### INSTRUCTIONS FOR THE TASK
Beneath this line are the data; copy exactly the part of them that opens with the line containing "8451 (270, 462)" and closes with the line containing "7576 (2345, 395)", and only that part.

### Records drawn from a dataset
# # # # # # #

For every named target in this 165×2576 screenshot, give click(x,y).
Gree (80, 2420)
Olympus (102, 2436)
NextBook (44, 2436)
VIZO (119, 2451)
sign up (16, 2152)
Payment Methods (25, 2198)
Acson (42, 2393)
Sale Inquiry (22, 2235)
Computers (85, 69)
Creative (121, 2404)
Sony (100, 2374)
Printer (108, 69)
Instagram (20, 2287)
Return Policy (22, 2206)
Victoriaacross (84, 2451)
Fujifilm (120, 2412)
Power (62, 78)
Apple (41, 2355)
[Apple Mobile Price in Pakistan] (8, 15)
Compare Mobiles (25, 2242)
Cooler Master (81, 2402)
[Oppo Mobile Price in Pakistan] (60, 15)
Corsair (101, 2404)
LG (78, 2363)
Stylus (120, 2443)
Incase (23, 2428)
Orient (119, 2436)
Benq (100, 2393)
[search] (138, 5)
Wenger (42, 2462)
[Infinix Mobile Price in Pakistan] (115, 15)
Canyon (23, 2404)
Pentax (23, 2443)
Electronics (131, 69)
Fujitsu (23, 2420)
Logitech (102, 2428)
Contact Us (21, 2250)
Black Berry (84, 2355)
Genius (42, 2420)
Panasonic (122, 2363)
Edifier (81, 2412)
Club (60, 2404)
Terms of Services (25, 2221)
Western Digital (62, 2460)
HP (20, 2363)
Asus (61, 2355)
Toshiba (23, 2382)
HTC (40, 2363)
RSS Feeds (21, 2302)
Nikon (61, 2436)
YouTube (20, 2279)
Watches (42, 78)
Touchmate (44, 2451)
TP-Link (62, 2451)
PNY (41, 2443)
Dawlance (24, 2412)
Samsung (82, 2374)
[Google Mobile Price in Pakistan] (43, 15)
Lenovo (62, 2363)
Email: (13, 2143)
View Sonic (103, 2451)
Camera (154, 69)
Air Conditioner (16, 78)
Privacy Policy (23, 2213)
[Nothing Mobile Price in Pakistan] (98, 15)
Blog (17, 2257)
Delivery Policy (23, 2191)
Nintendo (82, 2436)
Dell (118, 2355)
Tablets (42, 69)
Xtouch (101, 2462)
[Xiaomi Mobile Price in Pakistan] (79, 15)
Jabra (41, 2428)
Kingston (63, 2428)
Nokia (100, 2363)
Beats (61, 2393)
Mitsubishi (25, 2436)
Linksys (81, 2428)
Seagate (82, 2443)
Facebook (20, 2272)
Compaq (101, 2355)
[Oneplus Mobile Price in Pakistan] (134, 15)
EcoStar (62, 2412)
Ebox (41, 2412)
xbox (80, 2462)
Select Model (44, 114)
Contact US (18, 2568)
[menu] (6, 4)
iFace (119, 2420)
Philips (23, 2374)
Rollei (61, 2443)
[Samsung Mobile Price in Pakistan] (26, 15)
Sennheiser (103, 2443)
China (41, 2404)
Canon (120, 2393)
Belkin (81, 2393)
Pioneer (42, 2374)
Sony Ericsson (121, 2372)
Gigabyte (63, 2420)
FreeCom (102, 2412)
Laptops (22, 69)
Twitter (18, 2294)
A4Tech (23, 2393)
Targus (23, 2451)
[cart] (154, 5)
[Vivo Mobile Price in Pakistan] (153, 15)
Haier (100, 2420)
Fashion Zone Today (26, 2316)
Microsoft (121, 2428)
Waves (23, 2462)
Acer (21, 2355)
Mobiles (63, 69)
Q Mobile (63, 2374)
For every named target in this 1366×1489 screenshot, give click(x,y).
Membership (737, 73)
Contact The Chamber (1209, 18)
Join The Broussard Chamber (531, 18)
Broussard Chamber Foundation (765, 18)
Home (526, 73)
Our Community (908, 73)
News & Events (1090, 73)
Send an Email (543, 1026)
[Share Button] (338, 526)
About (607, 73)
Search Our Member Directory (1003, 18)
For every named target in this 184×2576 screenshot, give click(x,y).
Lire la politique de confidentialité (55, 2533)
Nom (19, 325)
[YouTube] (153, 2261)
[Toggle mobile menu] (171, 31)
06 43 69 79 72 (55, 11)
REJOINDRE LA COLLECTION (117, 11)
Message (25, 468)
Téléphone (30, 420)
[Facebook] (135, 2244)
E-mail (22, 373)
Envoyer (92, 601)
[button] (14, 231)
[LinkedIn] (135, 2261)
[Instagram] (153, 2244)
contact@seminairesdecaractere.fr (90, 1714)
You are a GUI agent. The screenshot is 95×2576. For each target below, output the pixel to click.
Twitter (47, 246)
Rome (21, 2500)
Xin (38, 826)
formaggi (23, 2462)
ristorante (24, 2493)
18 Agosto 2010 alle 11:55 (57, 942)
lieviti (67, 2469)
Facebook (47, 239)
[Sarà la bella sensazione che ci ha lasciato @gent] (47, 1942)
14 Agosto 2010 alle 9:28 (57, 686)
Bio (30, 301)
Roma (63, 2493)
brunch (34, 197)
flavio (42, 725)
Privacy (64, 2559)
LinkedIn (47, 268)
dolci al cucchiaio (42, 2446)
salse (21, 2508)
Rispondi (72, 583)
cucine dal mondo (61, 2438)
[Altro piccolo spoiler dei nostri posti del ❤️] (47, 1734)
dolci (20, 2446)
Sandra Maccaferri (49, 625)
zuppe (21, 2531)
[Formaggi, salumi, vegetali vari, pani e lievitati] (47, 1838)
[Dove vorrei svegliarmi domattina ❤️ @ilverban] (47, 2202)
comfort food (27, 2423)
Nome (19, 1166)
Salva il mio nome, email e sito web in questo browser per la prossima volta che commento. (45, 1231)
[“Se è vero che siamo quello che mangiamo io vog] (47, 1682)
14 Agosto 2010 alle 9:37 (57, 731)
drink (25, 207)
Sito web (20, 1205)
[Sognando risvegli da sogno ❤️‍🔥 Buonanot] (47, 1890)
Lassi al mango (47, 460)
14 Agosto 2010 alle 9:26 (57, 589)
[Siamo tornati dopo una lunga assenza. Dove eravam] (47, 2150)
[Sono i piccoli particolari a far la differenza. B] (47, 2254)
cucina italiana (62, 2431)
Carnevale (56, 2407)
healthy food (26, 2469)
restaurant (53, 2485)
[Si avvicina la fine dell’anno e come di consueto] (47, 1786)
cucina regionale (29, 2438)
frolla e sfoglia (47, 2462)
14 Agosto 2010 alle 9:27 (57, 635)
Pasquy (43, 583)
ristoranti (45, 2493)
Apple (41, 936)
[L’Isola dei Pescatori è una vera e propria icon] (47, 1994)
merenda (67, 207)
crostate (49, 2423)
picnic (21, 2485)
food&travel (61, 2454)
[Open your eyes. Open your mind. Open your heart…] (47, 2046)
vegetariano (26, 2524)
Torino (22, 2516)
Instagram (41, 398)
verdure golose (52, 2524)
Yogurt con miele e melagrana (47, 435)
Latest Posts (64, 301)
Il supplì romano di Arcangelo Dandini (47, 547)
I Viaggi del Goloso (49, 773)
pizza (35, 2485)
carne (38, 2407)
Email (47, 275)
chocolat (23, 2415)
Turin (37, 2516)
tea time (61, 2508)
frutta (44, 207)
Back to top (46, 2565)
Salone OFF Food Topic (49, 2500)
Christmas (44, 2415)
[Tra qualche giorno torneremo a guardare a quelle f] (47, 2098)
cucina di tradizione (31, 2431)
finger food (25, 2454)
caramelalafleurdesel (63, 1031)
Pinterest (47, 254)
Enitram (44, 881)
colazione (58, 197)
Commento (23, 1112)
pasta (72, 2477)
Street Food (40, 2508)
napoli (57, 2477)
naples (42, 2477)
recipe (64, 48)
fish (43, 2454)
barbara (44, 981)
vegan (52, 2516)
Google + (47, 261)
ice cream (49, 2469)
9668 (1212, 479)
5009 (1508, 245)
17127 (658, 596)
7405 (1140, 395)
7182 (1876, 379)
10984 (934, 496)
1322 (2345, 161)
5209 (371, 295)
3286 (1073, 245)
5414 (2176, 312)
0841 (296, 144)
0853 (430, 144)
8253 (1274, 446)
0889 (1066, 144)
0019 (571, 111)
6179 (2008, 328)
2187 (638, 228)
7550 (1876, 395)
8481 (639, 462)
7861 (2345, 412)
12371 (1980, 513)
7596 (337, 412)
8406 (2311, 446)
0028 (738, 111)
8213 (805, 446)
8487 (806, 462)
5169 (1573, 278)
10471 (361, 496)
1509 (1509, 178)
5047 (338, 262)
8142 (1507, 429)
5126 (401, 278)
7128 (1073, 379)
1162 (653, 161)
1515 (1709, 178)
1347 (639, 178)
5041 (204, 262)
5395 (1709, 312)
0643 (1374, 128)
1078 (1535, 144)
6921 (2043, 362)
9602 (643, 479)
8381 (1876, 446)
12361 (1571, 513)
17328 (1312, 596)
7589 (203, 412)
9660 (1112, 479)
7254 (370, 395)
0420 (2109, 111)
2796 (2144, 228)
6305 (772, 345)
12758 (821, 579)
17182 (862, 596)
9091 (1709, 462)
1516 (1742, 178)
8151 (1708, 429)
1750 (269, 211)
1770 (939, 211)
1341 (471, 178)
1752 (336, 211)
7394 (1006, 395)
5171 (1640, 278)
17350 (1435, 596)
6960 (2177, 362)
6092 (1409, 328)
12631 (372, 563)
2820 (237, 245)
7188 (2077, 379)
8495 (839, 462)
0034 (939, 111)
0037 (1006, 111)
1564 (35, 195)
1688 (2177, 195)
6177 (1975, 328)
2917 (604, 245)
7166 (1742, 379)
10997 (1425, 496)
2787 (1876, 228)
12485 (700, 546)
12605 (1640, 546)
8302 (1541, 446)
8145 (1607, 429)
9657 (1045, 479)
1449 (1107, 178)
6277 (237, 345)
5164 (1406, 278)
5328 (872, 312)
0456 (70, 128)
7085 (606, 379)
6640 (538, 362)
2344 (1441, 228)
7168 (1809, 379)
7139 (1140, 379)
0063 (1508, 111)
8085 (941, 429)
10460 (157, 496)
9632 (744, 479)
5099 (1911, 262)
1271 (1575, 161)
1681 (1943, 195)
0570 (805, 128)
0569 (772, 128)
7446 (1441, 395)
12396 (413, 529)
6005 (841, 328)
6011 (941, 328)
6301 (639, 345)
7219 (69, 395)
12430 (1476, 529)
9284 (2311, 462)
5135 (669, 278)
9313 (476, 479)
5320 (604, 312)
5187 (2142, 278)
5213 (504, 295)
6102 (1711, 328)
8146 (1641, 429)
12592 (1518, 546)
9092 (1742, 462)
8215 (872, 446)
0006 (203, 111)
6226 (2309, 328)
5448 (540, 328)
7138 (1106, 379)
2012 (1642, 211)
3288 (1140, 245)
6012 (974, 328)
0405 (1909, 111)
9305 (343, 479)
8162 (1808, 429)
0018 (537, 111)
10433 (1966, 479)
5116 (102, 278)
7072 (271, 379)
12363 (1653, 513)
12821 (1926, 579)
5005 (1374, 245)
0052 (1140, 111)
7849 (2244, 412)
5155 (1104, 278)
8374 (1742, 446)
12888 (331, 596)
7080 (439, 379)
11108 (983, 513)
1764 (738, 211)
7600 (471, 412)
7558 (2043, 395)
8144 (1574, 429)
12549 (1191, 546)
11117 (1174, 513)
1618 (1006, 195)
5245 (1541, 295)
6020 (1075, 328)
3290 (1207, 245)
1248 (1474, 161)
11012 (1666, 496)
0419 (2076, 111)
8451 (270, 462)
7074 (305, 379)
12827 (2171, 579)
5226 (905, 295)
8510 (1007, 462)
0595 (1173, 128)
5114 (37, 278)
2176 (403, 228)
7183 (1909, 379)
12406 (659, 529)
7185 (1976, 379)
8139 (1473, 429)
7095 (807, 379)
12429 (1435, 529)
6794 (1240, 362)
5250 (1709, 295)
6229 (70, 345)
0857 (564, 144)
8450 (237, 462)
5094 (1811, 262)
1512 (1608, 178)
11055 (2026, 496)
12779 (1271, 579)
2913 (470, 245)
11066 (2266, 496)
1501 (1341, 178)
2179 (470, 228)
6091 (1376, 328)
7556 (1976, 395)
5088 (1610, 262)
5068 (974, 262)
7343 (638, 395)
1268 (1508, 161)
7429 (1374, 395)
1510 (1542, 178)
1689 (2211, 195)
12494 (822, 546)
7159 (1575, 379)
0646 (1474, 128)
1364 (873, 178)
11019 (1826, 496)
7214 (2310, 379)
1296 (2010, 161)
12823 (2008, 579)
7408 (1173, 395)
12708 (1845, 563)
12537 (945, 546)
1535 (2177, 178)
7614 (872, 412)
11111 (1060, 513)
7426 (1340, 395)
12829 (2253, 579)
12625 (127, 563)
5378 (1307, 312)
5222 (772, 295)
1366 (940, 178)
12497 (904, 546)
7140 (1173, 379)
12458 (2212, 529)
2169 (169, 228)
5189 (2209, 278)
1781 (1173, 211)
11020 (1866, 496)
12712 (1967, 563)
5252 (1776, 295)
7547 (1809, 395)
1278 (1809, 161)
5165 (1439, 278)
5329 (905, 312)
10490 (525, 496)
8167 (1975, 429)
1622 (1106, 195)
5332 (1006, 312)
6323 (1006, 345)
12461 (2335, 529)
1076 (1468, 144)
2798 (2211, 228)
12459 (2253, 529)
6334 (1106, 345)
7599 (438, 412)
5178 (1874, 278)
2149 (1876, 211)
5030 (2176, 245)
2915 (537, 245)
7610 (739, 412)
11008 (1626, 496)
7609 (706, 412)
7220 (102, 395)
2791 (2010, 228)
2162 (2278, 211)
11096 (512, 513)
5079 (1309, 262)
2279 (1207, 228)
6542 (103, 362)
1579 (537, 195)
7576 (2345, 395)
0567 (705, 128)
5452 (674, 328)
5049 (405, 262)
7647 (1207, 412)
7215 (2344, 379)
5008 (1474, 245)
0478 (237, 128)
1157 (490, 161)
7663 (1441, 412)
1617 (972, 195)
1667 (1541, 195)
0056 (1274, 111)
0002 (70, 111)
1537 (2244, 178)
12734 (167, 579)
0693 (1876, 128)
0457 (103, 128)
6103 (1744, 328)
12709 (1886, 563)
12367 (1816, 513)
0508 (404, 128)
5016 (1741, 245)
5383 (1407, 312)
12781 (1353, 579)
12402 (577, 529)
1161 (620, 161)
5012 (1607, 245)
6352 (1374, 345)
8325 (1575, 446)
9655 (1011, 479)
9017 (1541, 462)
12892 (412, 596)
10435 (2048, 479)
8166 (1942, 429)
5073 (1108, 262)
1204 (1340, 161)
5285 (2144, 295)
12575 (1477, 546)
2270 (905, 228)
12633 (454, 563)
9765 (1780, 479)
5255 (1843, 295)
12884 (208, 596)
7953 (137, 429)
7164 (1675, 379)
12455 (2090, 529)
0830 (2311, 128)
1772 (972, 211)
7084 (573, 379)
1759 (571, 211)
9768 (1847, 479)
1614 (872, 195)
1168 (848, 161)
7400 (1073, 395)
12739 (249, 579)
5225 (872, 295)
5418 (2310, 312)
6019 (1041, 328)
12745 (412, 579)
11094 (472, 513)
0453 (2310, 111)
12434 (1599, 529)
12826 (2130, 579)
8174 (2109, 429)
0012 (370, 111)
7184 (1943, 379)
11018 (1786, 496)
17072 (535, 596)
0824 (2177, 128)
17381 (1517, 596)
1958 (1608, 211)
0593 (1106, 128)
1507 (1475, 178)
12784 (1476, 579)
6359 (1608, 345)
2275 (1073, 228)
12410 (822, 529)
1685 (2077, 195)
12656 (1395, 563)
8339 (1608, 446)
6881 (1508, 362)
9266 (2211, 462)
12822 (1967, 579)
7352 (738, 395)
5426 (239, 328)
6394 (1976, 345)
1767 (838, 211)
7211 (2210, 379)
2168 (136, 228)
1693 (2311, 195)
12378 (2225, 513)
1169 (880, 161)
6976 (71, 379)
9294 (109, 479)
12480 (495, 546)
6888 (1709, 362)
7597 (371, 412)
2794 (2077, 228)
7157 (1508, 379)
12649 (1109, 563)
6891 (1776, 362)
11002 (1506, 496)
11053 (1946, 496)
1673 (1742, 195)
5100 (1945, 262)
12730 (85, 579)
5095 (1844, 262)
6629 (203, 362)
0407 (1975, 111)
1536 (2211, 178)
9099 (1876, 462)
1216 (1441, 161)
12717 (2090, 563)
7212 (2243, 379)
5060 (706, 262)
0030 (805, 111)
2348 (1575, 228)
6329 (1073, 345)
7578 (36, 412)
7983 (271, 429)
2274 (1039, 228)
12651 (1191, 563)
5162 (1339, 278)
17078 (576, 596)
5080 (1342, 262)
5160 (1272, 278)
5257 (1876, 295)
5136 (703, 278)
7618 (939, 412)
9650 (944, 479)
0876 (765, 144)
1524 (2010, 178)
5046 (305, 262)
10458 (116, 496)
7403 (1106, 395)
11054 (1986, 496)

# # # # # # #

### ANSWER SPACE
8451 (270, 462)
7074 (305, 379)
12827 (2171, 579)
5226 (905, 295)
8510 (1007, 462)
0595 (1173, 128)
5114 (37, 278)
2176 (403, 228)
7183 (1909, 379)
12406 (659, 529)
7185 (1976, 379)
8139 (1473, 429)
7095 (807, 379)
12429 (1435, 529)
6794 (1240, 362)
5250 (1709, 295)
6229 (70, 345)
0857 (564, 144)
8450 (237, 462)
5094 (1811, 262)
1512 (1608, 178)
11055 (2026, 496)
12779 (1271, 579)
2913 (470, 245)
11066 (2266, 496)
1501 (1341, 178)
2179 (470, 228)
6091 (1376, 328)
7556 (1976, 395)
5088 (1610, 262)
5068 (974, 262)
7343 (638, 395)
1268 (1508, 161)
7429 (1374, 395)
1510 (1542, 178)
1689 (2211, 195)
12494 (822, 546)
7159 (1575, 379)
0646 (1474, 128)
1364 (873, 178)
11019 (1826, 496)
7214 (2310, 379)
1296 (2010, 161)
12823 (2008, 579)
7408 (1173, 395)
12708 (1845, 563)
12537 (945, 546)
1535 (2177, 178)
7614 (872, 412)
11111 (1060, 513)
7426 (1340, 395)
12829 (2253, 579)
12625 (127, 563)
5378 (1307, 312)
5222 (772, 295)
1366 (940, 178)
12497 (904, 546)
7140 (1173, 379)
12458 (2212, 529)
2169 (169, 228)
5189 (2209, 278)
1781 (1173, 211)
11020 (1866, 496)
12712 (1967, 563)
5252 (1776, 295)
7547 (1809, 395)
1278 (1809, 161)
5165 (1439, 278)
5329 (905, 312)
10490 (525, 496)
8167 (1975, 429)
1622 (1106, 195)
5332 (1006, 312)
6323 (1006, 345)
12461 (2335, 529)
1076 (1468, 144)
2798 (2211, 228)
12459 (2253, 529)
6334 (1106, 345)
7599 (438, 412)
5178 (1874, 278)
2149 (1876, 211)
5030 (2176, 245)
2915 (537, 245)
7610 (739, 412)
11008 (1626, 496)
7609 (706, 412)
7220 (102, 395)
2791 (2010, 228)
2162 (2278, 211)
11096 (512, 513)
5079 (1309, 262)
2279 (1207, 228)
6542 (103, 362)
1579 (537, 195)
7576 (2345, 395)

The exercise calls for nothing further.